But the remaining $4.6bn pledged for beyond the two-year mark – bringing the total amount to $9.9bn – fell short of the $11.5bn total package that Haiti’s government had wanted to rebuild what was destroyed by the quake but also to decentralise the economy to create jobs and wealth outside Port-au-Prince.

Still, Rene Preval, Haiti’s president, thanked donors for the “heartfelt effort that demonstrates that Haiti is not on its own” and said his country “must take advantage of this opportunity that we now have”.

“I appeal to my fellow Haitians to understand the effort that has now been made by the international community and the responsibility that we now have in the interests of our country to respond rapidly and appropriately,” he said.

Preval had asked donors to focus on education and help the country’s nine million people provide for their own future.

Call for transparency

And Clinton echoed that call, saying: “Aid is important but aid has never saved a country.
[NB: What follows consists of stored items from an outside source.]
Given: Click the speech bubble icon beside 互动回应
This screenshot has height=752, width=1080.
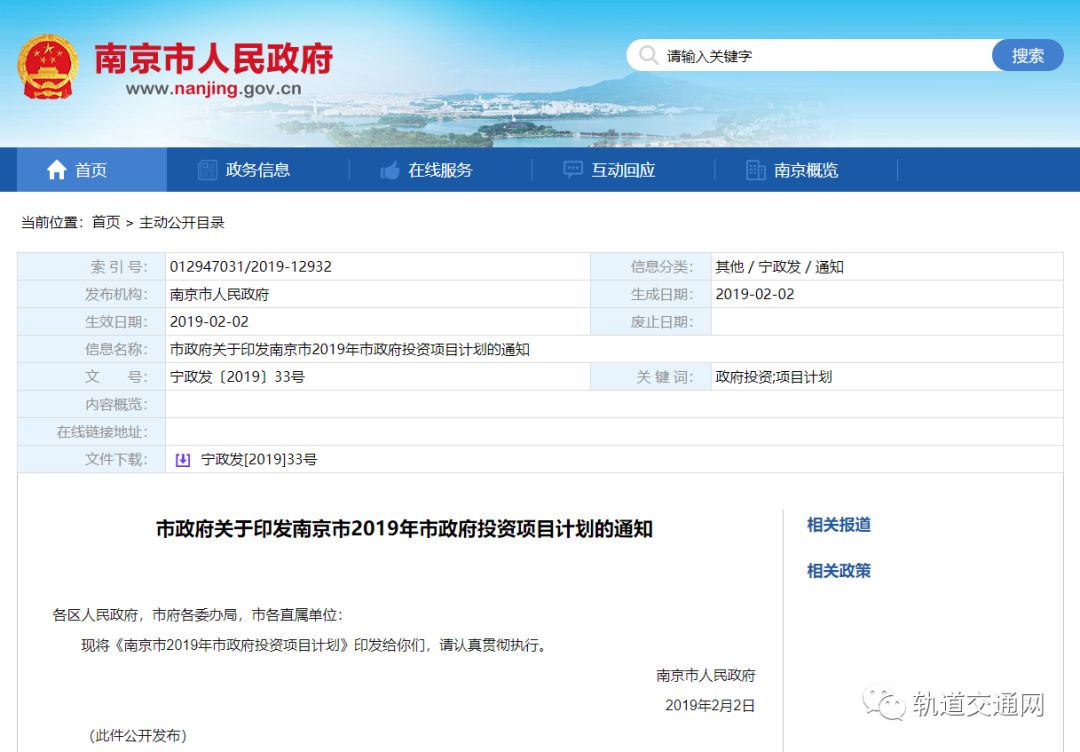Looking at the screenshot, I should [x=571, y=169].
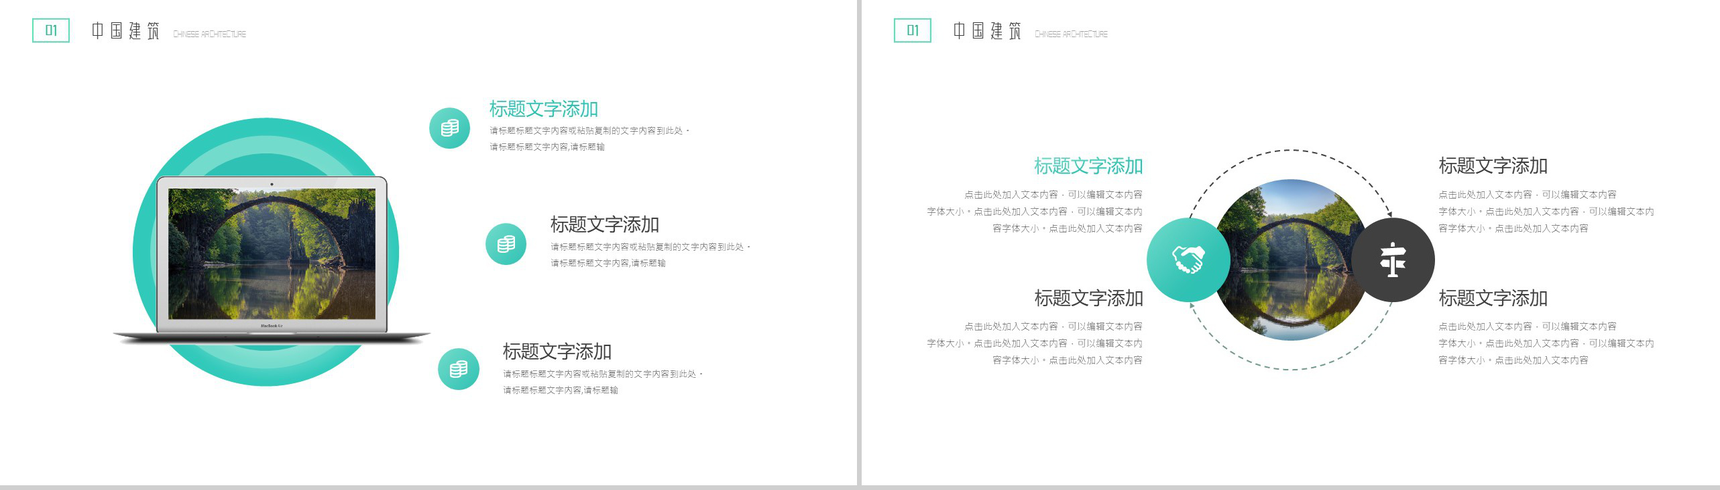Select the middle coin-stack icon on left slide
Screen dimensions: 1720x490
click(x=506, y=244)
Our goal must be the empowerment of the Haitian people – they’re the ones who will carry on the work of rebuilding Haiti long after our involvement has ended.”

“Aid is important but aid has never saved a country. Our goal must be the empowerment of the Haitian people”
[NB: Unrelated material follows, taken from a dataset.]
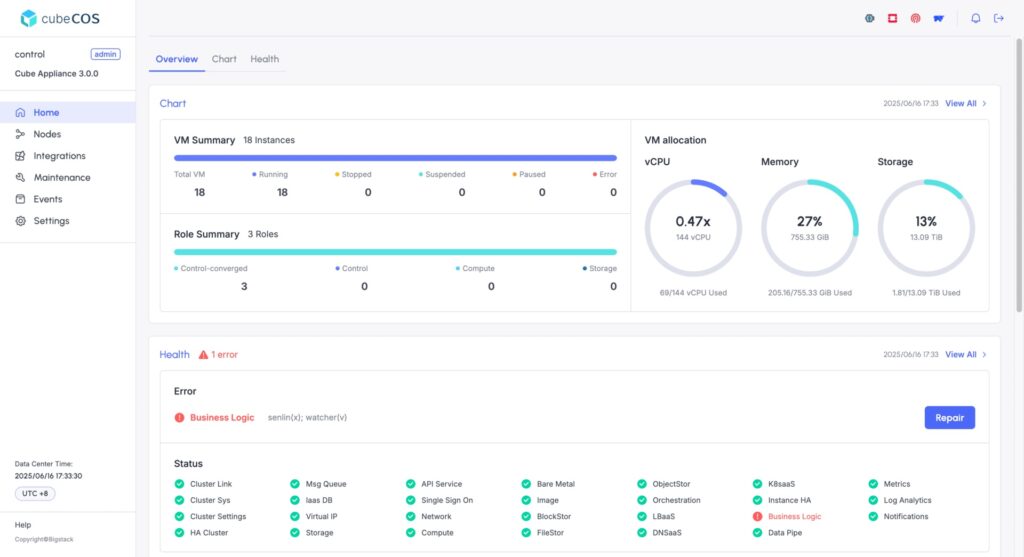Viewport: 1024px width, 557px height.
Task: Click the logout arrow icon
Action: 998,18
Hillary Clinton, US Secretary of State

Clinton also stressed that Haiti’s leaders must guide “a transparent recovery”, adding that the international community must change its past practice of working around the government and ensure that it is working with the government.

Haiti’s government has detailed its plans for the money in a 55-page rebuilding plan, at the core of which is the Interim Haiti Recovery Commission, which will be co-chaired by Clinton’s husband, Bill, the former US president, and Jean-Max Bellerive, Haiti’s prime minister.

The commission’s two-dozen members will be tasked with co-ordinating and paying out the aid money expected to flow in, a key mechanism to allay donor concerns over Haiti’s history of official corruption and political unrest, and assure them that the money will go where it is intended.

The magnitude-7 earthquake destroyed the government and commercial centre of Haiti’s capital Port-au-Prince and killed between 217,000 and 300,000 people, according to government estimates.

An estimated 1.2 million people were also made homeless, many of whom continue to live in tents and under makeshift shelter.